Task to carry out:
List every line below containing "will".

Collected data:
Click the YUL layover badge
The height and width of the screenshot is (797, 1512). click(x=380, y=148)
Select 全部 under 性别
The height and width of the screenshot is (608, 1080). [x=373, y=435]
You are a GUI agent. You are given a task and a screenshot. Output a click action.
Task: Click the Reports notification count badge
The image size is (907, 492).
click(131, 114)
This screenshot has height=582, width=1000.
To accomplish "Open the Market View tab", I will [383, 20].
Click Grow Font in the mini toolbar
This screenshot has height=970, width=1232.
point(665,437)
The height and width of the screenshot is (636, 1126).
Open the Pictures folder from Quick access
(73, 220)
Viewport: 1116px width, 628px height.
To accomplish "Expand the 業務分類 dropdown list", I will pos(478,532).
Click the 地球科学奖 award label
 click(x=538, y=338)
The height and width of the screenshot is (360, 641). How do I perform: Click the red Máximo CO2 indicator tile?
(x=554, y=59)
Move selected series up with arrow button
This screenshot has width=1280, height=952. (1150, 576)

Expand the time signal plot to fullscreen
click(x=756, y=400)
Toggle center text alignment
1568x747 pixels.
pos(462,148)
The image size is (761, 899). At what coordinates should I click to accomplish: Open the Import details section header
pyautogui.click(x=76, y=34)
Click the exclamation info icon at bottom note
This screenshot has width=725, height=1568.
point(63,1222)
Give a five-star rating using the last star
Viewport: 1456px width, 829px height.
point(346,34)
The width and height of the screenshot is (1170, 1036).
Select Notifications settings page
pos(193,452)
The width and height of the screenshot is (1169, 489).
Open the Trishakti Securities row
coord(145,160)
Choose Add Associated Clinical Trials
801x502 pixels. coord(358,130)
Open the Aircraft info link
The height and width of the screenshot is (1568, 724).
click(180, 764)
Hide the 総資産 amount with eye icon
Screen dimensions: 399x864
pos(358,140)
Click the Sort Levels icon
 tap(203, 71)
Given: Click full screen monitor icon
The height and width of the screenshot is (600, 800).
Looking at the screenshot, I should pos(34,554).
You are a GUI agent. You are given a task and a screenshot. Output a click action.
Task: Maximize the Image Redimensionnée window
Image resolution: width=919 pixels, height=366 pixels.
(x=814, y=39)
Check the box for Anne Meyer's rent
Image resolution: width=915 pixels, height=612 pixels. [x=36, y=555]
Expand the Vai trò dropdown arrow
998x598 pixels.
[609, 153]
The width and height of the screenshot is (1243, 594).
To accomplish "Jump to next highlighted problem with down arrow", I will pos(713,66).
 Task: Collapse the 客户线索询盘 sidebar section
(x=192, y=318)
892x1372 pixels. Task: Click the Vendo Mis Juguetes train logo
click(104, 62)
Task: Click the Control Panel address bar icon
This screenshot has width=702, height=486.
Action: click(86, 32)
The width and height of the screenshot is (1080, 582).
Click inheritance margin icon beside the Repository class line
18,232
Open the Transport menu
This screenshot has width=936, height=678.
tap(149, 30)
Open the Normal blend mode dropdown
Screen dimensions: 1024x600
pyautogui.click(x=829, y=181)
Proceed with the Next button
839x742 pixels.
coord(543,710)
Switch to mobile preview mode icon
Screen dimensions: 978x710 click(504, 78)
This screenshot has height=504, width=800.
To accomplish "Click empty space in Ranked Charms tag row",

Result of the exercise:
To accomplish "Open the Market View tab", I will [383, 20].
To accomplish "Expand the 業務分類 dropdown list", I will pos(478,532).
To accomplish "Jump to next highlighted problem with down arrow", I will pos(713,66).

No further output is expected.